Furthermore, the study found that almost three quarters (74 per cent) of all new products in the region miss their profit targets. A quarter of the respondents even admitted that not a single one of their new products fulfilled the profit targets.

Go ahead, ring the alarm bells!

Why are so many new products in Asia-Pacific flopping?

The experts over at Simon-Kucher believe this is because companies have done a poor job of integrating customer value and pricing policies into the innovation process.

“Most companies deal with product pricing and marketing when it’s already too late – often only right before the launch,” explains Christoph Petzoldt, Managing Director of Simon-Kucher’s office in Sydney and responsible for the Oceania region.

And the consequences of this poor approach are devastating: despite the economic recovery and attempted price increases, over a third of the respondents (36 per cent) were unable to improve their margins in the last few years.

The long-term profitability of companies in Asia-Pacific is at serious risk here. “Before you know it, the profits necessary to finance innovations will be gone. And it’s precisely these innovations that companies need to compete sustainably in the market,” Petzoldt warns.

However, some companies are actually excelling

It is worth noting that in the study, one group of the respondents rose above the others.

This group, the “Best”, consisting about 10 per cent of all the respondents, meet their price targets for new products and continue to do so in the long term, despite price and competitive pressure.
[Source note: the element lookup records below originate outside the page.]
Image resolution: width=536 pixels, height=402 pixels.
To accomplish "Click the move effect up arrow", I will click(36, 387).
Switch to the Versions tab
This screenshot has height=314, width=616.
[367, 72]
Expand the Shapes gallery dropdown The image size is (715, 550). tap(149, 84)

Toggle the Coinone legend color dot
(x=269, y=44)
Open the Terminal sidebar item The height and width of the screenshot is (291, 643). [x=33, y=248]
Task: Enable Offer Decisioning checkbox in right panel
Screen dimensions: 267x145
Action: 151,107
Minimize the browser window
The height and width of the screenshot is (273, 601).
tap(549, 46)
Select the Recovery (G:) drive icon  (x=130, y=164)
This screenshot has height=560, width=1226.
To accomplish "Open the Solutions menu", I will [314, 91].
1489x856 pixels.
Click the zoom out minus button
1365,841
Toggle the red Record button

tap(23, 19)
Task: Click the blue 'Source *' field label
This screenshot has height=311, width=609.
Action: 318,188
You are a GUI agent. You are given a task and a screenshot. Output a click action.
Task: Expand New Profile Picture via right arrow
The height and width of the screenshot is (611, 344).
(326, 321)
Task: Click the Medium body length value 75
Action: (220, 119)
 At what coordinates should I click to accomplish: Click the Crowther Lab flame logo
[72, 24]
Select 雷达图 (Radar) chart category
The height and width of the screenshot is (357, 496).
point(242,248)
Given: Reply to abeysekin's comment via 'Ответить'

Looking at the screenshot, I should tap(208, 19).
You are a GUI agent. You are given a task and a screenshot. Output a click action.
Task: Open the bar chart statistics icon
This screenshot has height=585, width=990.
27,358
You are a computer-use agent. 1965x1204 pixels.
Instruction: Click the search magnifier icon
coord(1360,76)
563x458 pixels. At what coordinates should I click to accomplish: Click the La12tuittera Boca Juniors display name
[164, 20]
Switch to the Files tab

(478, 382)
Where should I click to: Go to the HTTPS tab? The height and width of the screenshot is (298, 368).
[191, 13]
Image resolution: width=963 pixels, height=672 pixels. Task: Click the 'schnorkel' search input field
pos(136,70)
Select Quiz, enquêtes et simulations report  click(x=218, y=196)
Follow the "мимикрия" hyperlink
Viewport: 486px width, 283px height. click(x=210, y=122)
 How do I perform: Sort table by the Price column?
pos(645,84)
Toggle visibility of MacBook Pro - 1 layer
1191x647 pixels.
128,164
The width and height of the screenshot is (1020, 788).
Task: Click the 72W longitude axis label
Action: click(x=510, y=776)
Reminds me of my straight A’s neighbour back in high school…

Asia-Pacific’s “Best” have a 57 per cent higher share of innovative products in their portfolio, their share of new products that meet profit targets is 62 per cent higher than for the “Rest” and are 62 per cent more successful at enforcing price increases than the “Rest”.

So what are the “Best” doing differently?

“The ‘Best’ thoroughly understand the value their new products offer and are therefore able to achieve the planned profits. That’s what separates them from the ‘Rest,’” says Petzoldt.

The overall study results show that the “Best” work with a powerful mix of measures: innovation, value and price management are C-level objectives at these companies.

Furthermore, they completely integrate marketing and pricing into innovation processes already right from the product inception to the market launch. They work with professional methods and customised software to measure value and set prices.

“The ‘Best’ leave nothing to chance,” Petzoldt explains. “If you know the true value of your product, you can set the right price. Besides, it’s essential that companies are able to make tough decisions when necessary – from the beginning to the end of the innovation process.”

This also means having the courage to kill new products if it becomes clear that they won’t meet their profit targets, and this is something everyone ought to take to heart.